Of the 101 hockey players 18,8% were diagnosed with a sports-related concussion between March 2018 and March 2022. Of this population, 35.6% reported having had a concussion before March 2018. Injuries to the shoulder, neck, head, and face were reported as the result of the following: 98 stick-related injuries; 102 ball-related injuries; and 187 collision-related injuries. However, only 20 of these reported injuries resulted in a concussion, indicating that possibly many concussion injuries were overlooked, undetected, or not reported at the time of injury. Of those players diagnosed with a concussion, 40% continued to play following the injury, either because it was an important game or the severity of the injury was not detected. During the focus group discussion and interviews coaches and umpires recognised that potential concussion incidents required educational intervention to improve on-field diagnosis and management.

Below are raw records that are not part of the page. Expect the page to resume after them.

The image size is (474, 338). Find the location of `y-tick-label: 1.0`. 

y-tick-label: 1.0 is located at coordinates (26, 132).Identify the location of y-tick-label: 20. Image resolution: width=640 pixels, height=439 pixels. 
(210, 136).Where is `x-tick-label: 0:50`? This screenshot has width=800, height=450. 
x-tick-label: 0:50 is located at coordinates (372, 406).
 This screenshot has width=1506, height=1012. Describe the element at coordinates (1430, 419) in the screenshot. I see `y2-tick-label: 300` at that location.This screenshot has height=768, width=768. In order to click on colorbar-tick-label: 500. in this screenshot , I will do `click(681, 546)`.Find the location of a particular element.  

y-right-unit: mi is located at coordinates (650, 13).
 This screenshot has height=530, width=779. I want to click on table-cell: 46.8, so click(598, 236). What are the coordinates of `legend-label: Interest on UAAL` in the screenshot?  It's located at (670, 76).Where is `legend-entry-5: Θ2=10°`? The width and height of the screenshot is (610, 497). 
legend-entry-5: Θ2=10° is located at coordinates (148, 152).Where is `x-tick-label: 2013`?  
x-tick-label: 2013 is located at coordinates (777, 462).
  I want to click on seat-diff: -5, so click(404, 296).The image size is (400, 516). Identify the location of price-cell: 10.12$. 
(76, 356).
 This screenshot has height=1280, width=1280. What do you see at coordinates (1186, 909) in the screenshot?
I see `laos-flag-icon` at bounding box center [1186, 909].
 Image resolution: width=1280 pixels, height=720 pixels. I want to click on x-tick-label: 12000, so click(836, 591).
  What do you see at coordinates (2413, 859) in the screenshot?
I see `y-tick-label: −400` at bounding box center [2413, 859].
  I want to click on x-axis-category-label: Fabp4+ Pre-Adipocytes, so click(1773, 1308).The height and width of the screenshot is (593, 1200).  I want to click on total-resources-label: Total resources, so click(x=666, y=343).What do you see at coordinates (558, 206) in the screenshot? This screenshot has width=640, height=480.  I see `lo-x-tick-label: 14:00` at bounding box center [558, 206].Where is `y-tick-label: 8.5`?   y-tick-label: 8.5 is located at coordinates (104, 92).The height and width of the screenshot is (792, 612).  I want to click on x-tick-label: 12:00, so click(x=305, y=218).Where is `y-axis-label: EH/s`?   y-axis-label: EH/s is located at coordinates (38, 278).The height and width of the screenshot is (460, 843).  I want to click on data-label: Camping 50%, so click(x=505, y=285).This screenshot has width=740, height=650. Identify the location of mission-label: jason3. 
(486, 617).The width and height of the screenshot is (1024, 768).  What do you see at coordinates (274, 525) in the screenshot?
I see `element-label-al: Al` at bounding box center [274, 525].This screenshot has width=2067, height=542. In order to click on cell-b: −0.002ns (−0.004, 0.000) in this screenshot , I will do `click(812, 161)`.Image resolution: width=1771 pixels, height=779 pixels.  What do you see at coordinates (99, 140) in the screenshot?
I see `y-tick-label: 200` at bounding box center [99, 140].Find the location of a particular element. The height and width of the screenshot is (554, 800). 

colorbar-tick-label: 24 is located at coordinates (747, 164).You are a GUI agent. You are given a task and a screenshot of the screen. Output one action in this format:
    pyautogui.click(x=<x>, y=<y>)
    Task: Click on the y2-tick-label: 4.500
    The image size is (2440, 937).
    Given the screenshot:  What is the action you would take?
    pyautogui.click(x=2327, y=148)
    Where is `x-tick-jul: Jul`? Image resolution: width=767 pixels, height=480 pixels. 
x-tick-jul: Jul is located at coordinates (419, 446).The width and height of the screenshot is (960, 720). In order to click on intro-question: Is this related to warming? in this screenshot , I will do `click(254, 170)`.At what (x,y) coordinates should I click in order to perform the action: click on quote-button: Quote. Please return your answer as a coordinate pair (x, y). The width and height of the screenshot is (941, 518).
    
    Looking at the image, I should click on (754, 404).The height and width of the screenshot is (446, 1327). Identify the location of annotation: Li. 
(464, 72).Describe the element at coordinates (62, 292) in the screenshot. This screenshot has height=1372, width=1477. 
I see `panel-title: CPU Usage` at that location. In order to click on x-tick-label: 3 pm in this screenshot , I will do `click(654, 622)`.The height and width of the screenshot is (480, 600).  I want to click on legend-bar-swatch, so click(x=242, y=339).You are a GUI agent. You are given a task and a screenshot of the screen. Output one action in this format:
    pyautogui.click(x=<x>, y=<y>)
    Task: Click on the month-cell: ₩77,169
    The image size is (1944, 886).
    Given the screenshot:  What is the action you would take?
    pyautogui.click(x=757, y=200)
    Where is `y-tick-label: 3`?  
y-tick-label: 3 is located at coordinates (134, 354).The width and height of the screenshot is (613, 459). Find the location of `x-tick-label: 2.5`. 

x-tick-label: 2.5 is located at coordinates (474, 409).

Of the total number of reported hockey-related injuries (n = 387), only 20 (5,2%) were identified as concussion. These results indicate that many injury incidents occurred to the head, face, mouth, neck, and shoulders of the athletes but the actual number of concussions diagnosed following these injuries
iv
were minimal (18.8%). The reported number of injury incidents suggests that many concussions could have been undetected and left untreated. This small percentage could indicate a gap in the knowledge regarding concussion injury detection and poor on-field management. It is imperative that concussion protocols are developed to support player welfare.